Data for the task =

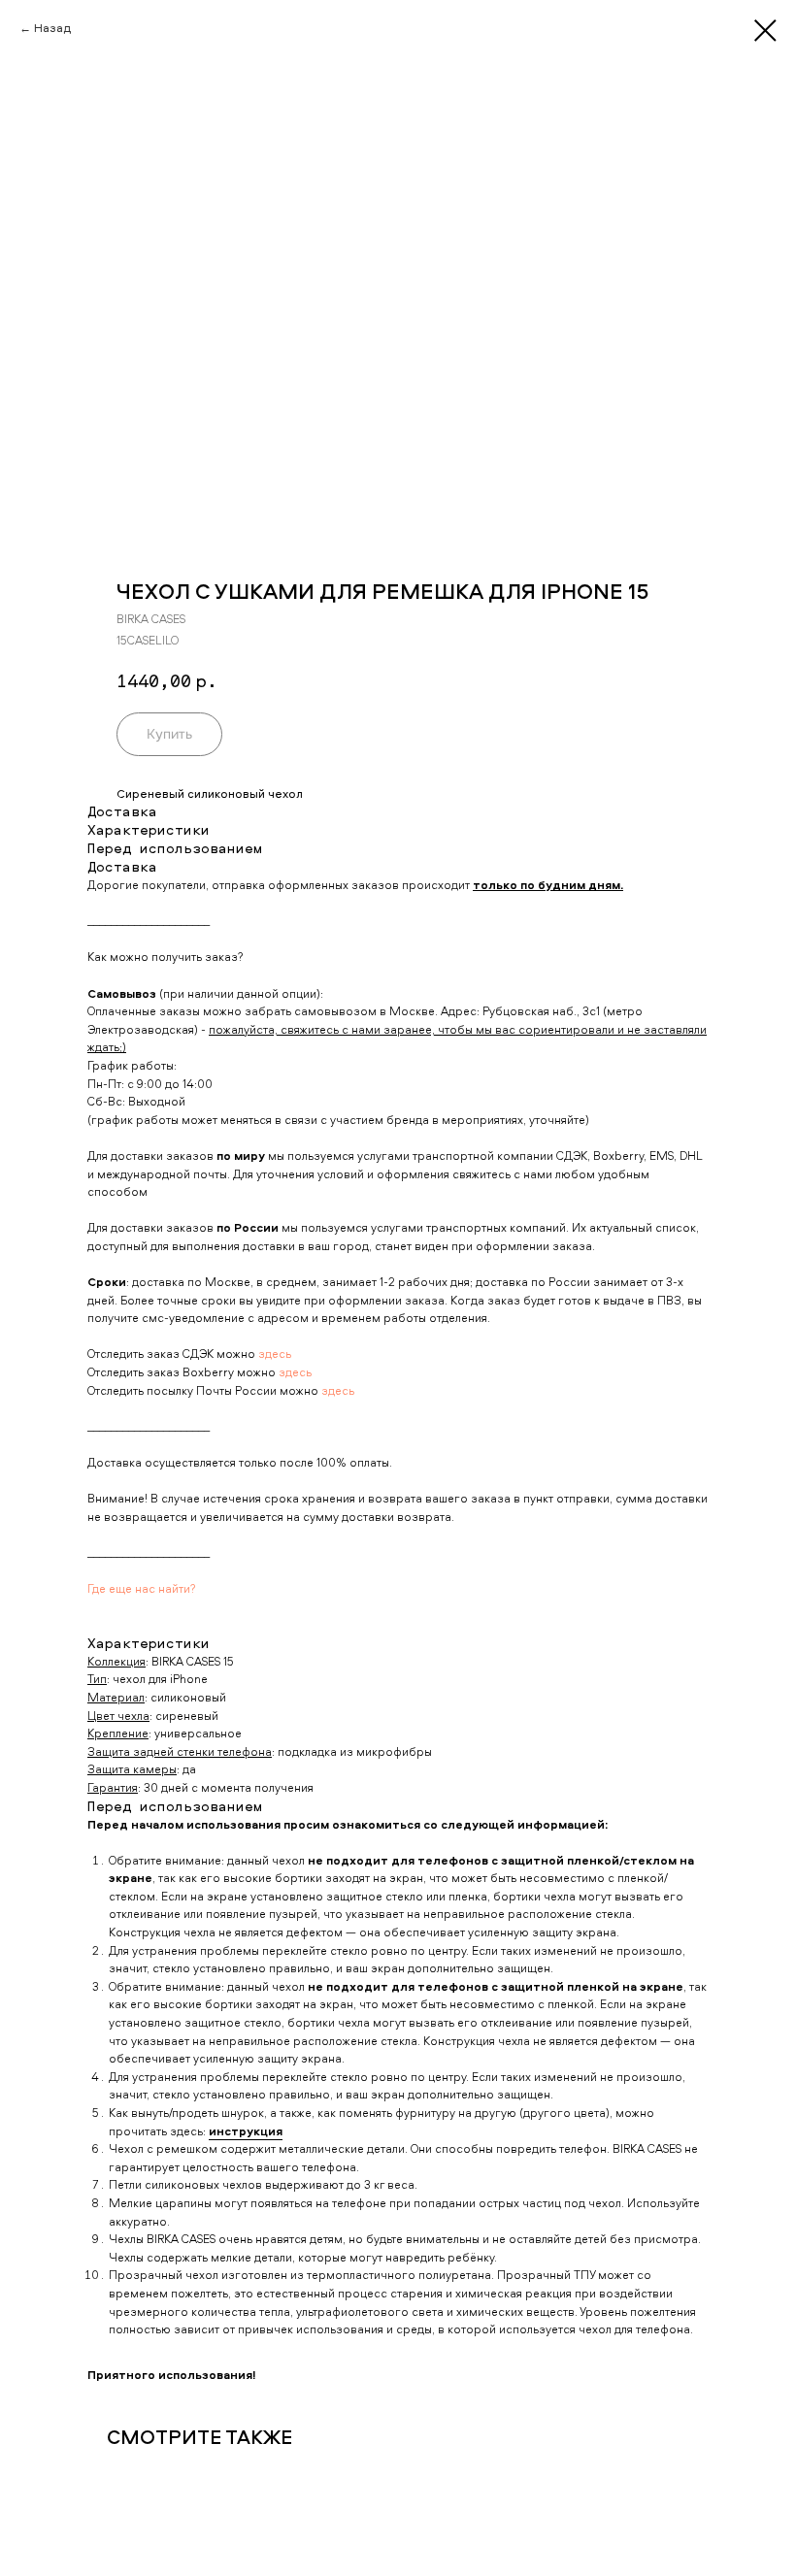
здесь (274, 1353)
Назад (52, 27)
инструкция (245, 2131)
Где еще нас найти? (141, 1588)
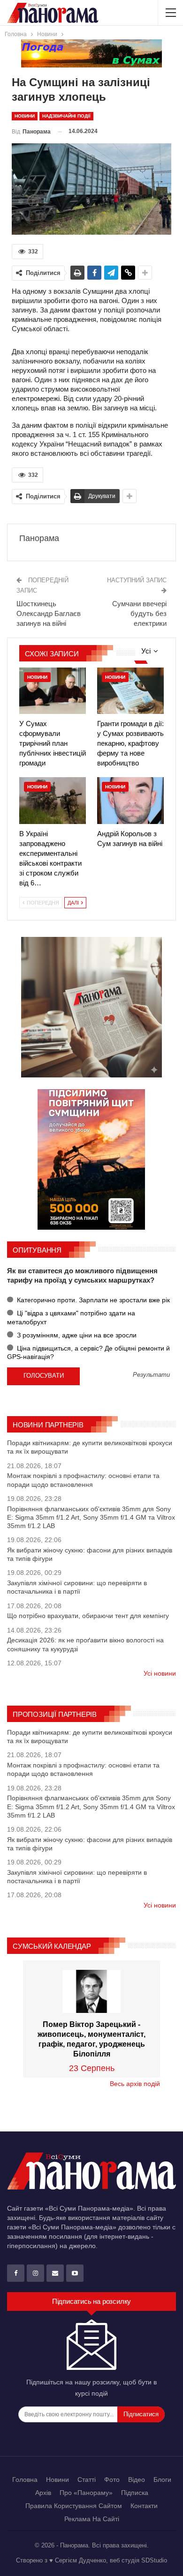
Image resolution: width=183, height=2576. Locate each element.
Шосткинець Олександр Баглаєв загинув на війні (48, 613)
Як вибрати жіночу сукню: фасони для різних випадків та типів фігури (89, 1554)
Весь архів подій (135, 2083)
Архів (43, 2492)
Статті (86, 2479)
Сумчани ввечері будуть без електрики (139, 613)
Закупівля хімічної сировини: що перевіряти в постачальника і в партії (77, 1587)
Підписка (134, 2492)
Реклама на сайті (91, 2519)
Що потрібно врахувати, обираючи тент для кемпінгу (88, 1615)
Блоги (162, 2479)
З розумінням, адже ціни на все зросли (76, 1335)
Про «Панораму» (86, 2492)
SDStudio (154, 2560)
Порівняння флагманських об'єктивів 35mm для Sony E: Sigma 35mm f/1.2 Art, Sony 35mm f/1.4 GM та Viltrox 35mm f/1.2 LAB (91, 1517)
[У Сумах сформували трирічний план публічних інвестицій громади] (52, 691)
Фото (112, 2479)
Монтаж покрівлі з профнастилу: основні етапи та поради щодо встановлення (83, 1480)
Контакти (144, 2505)
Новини (25, 116)
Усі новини (160, 1673)
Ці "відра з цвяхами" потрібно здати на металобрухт (71, 1317)
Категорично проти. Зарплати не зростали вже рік (92, 1300)
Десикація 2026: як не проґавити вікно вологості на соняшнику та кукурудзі (85, 1644)
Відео (136, 2479)
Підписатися (141, 2414)
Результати (151, 1375)
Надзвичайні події (66, 116)
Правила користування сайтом (73, 2505)
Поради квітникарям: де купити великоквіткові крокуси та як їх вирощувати (89, 1447)
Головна (25, 2479)
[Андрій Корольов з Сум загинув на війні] (130, 800)
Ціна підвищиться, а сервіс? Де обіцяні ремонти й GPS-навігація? (88, 1352)
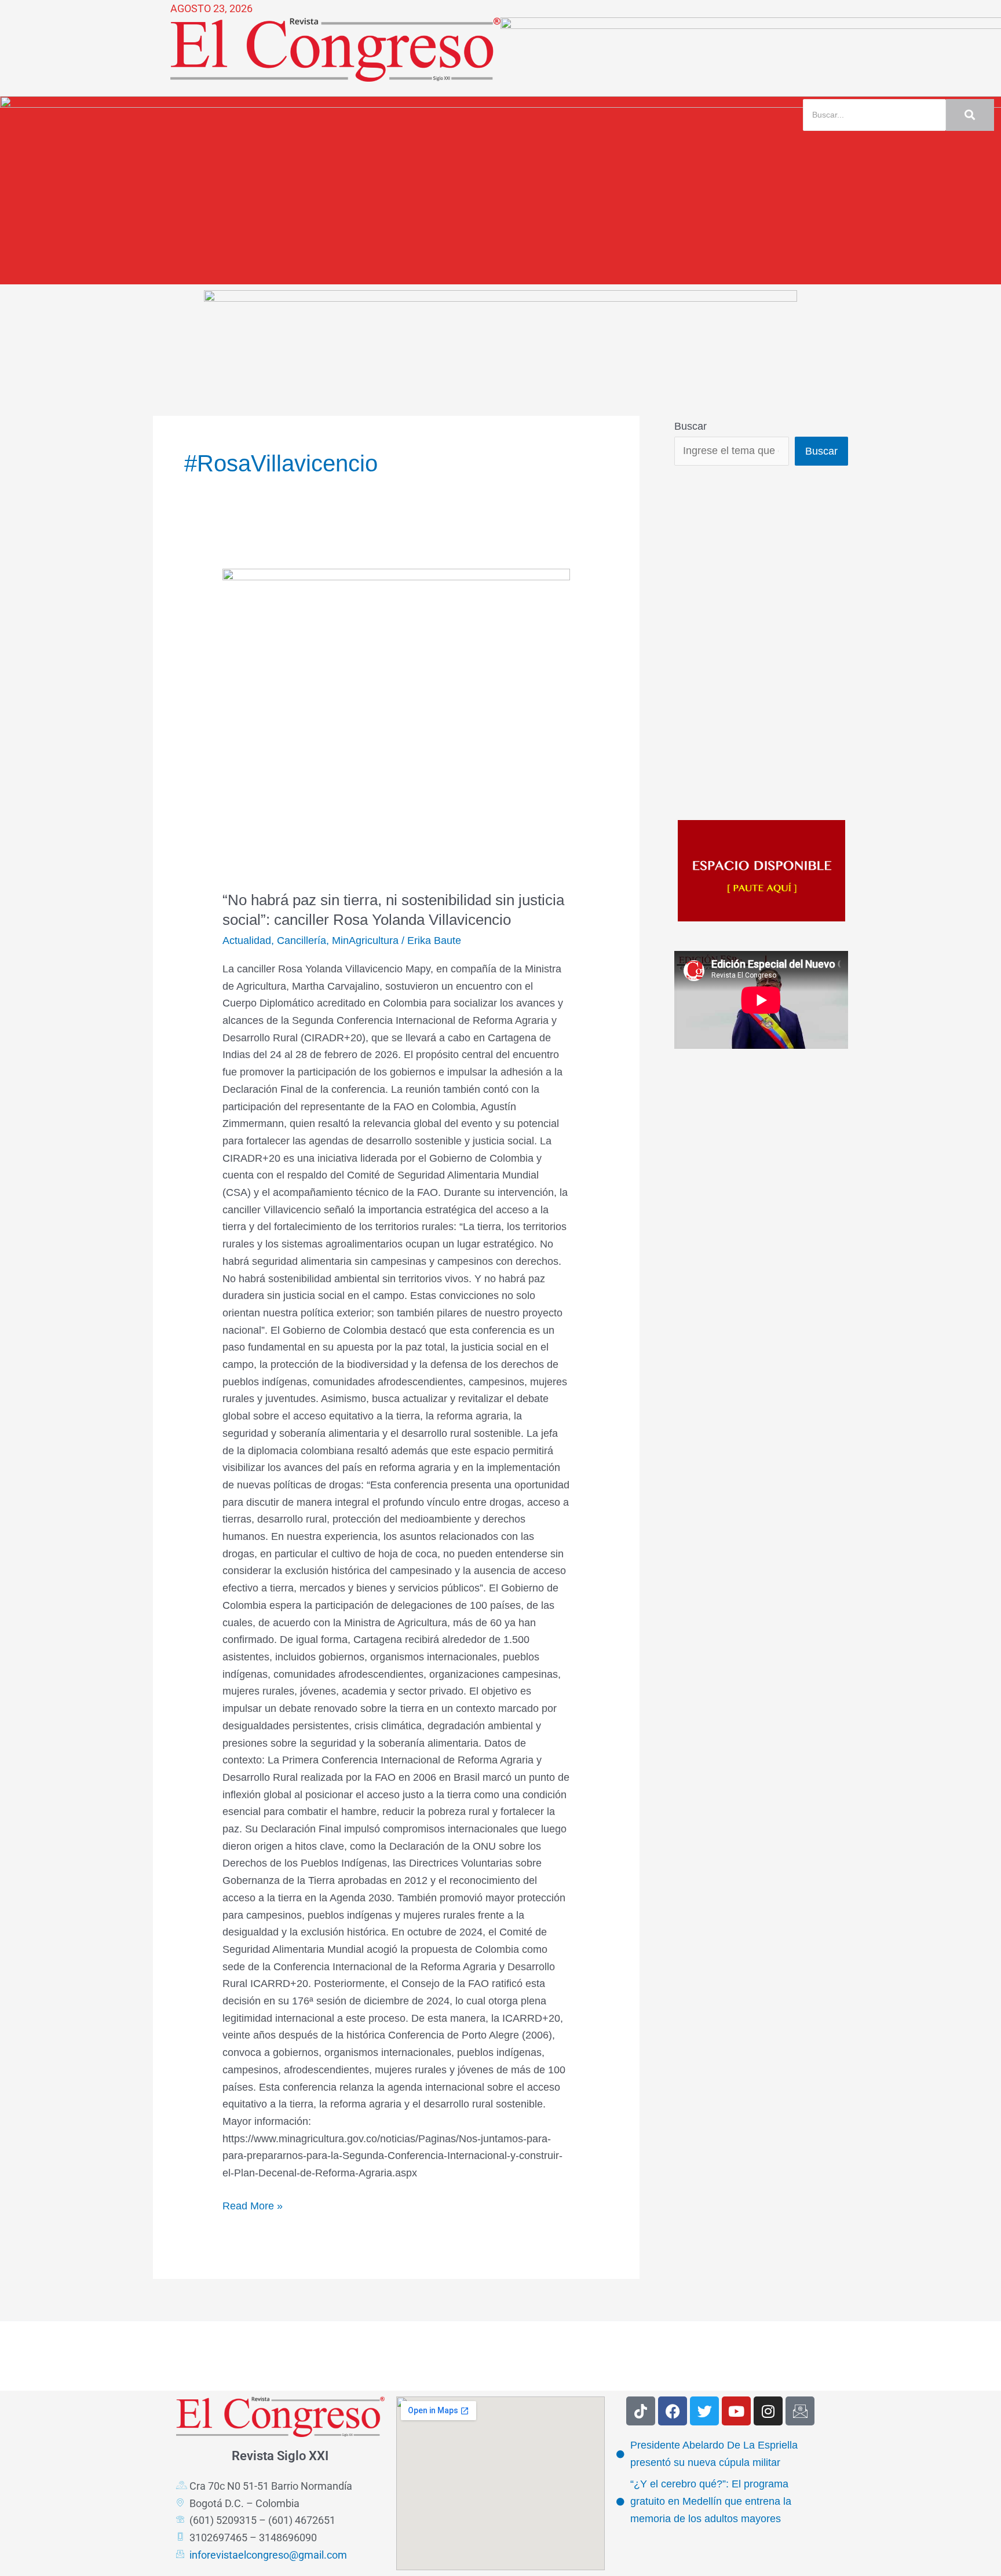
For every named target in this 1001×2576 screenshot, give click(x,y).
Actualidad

Try it =
Wherever "війні" appears in the listing, report the line it is on.

Task output =
Шосткинець Олександр Баглаєв загинув на війні (48, 613)
[Андрій Корольов з Сум загинув на війні] (130, 800)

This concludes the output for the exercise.